Improving the Construction Process with openBIM pt 1


From BIM Journal. Click Here to Read Issue 1

If you can call them constraints, then within the constraints of openBIM there is the momentum of advancement of the construction process by improving the transparency and monitoring of all stages of the process itself through more effective data management and communication[20]. Yet despite this being the case, there are worries as to how easily this transition can be made in the first instance[21].

In contrast to other similarly heavy industries, it is not news that construction has always been somewhat plagued by a bad reputation – both in its internal and external interactions with other parties. A simple but sad truth put forward is that the construction industry is one within which there has been a degree of intentional miscommunication, convenient delays, and sometimes outright corruption[22] the details of which are beyond the scope of this article – but a lot of positive progress has indeed been made since. However this very point has raised arguments for, and against, openBIM itself.

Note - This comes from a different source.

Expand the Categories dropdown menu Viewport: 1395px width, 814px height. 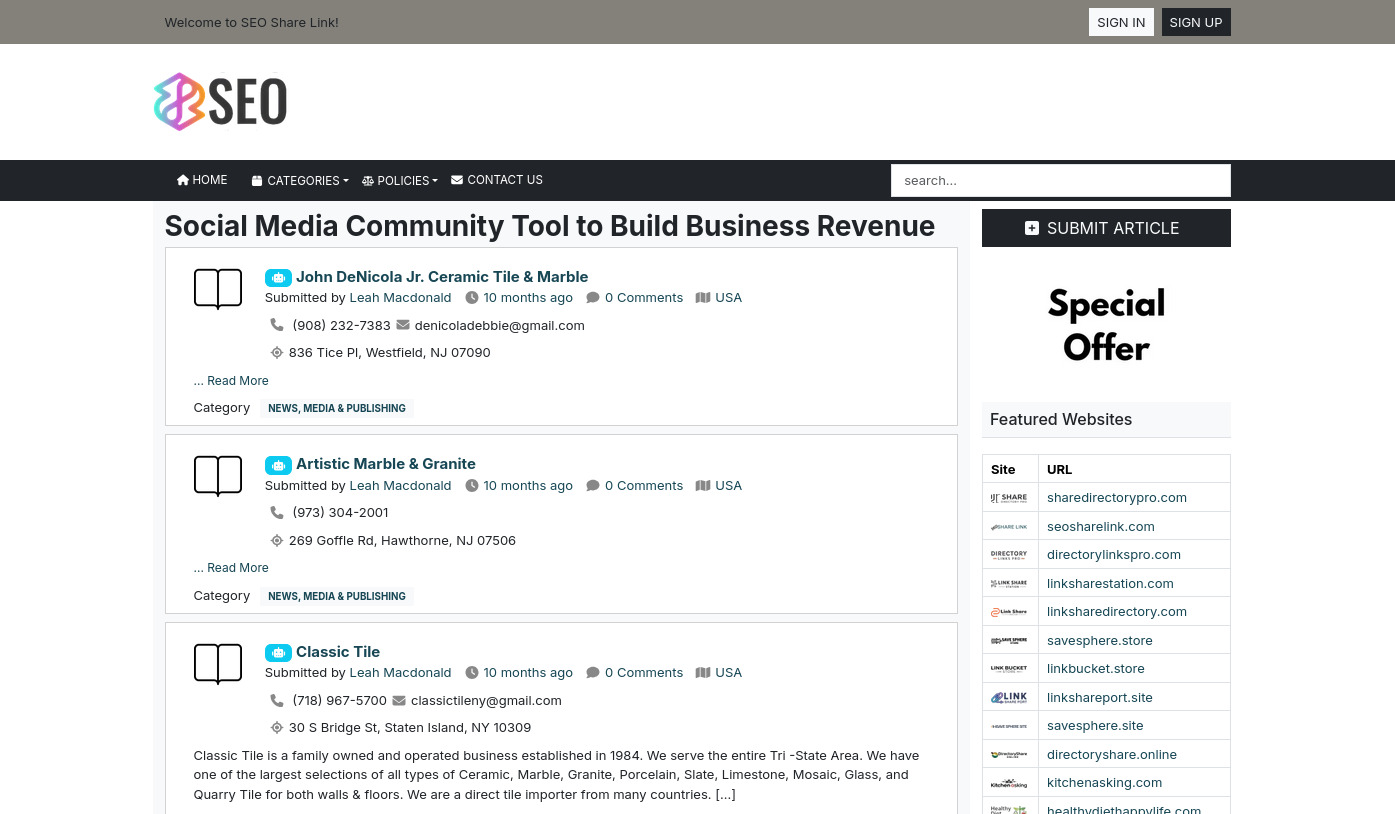(300, 181)
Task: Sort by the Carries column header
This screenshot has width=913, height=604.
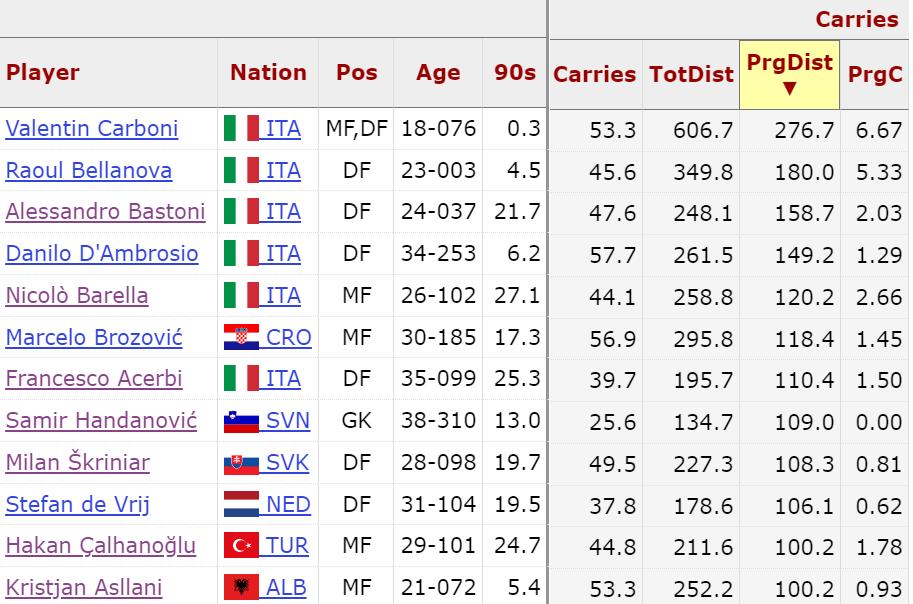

On the one hand, openBIM offers a procedure through which transparency and effective communication between different software packages can streamline communication and data management to a degree where the aforementioned issues should not slip by. On the other hand, transparency is not something which the construction industry as a whole has been seen to embrace too vigorously over the years, and so concerns are present as to exactly how accepting will pockets of organisations be to opening the doors to a completely transparent workflow. If at all. Indeed widespread adoption requires alignment from Tier 1’s all the way through the supply chain and on occasion far wider.

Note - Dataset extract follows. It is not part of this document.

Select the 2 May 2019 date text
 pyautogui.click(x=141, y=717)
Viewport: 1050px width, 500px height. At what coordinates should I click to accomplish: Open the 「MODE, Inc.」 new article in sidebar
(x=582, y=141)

Q: How do you see the adoption of openBIM these days, is it growing in acceptance?

A: I believe that as a methodology and philosophy openBIM is already being adopted. We certainly have, but sharing information is often an issue related to the current work processes however and real time collaboration also requires an ability to receive feedback from subcontractors in the field. So having a feedback loop is critical within any openBIM implementation.



With the increasing digitalisation of the industry and an increased pressure to progress through the BIM maturity levels (Level 2 alone is quite an achievement) a realisation of the importance of transparency is something that we see emerging in due course[24]. At the very least, resistance from the wider supply chain remains a seemingly short-term barrier to openBIM adoption, and more importantly we are able to move beyond this and onto the benefits which can be seen via improvements to the construction process itself.


Q: Have attitudes changed regarding open standards and transparency?

A: Well we started in 2013 as a spin off from University and what we heard from the industry then was that nobody would ever want that kind of transparency. But now we are noticing that people are embracing it because - if everybody is transparent then everybody at least has the opportunity to win and to increase their margins.

Someone will always lose with no transparency in the team[25].



As highlighted by Holmes, traditional BIM does little at the moment to bring about many of the original benefits behind its inception – looking specifically at improvements which can be made within the full process to minimise risk, reduce costs and improve overall efficiency across the lifecycle that is. That’s not to say that traditional BIM does not have the potential to do so, but that perhaps the lack of transparency which is inherent to closed BIM may very well be one of the limiting factors when it comes to achieving its full potential.

Arguably, it is the management and communication of the data itself which allows for effective management overall and, as a byproduct, the creation of those benefits in the actual building project. Whilst closed BIM does indeed present a finely tuned route for the management of data for an individual participant within the organisation, a figurative “wall” can be perceived in communication between differing participants who are often external. In short, as data can be communicated in much better ways than the days of old, it is still done in a way that individual participants are forced to continually translate and integrate this data.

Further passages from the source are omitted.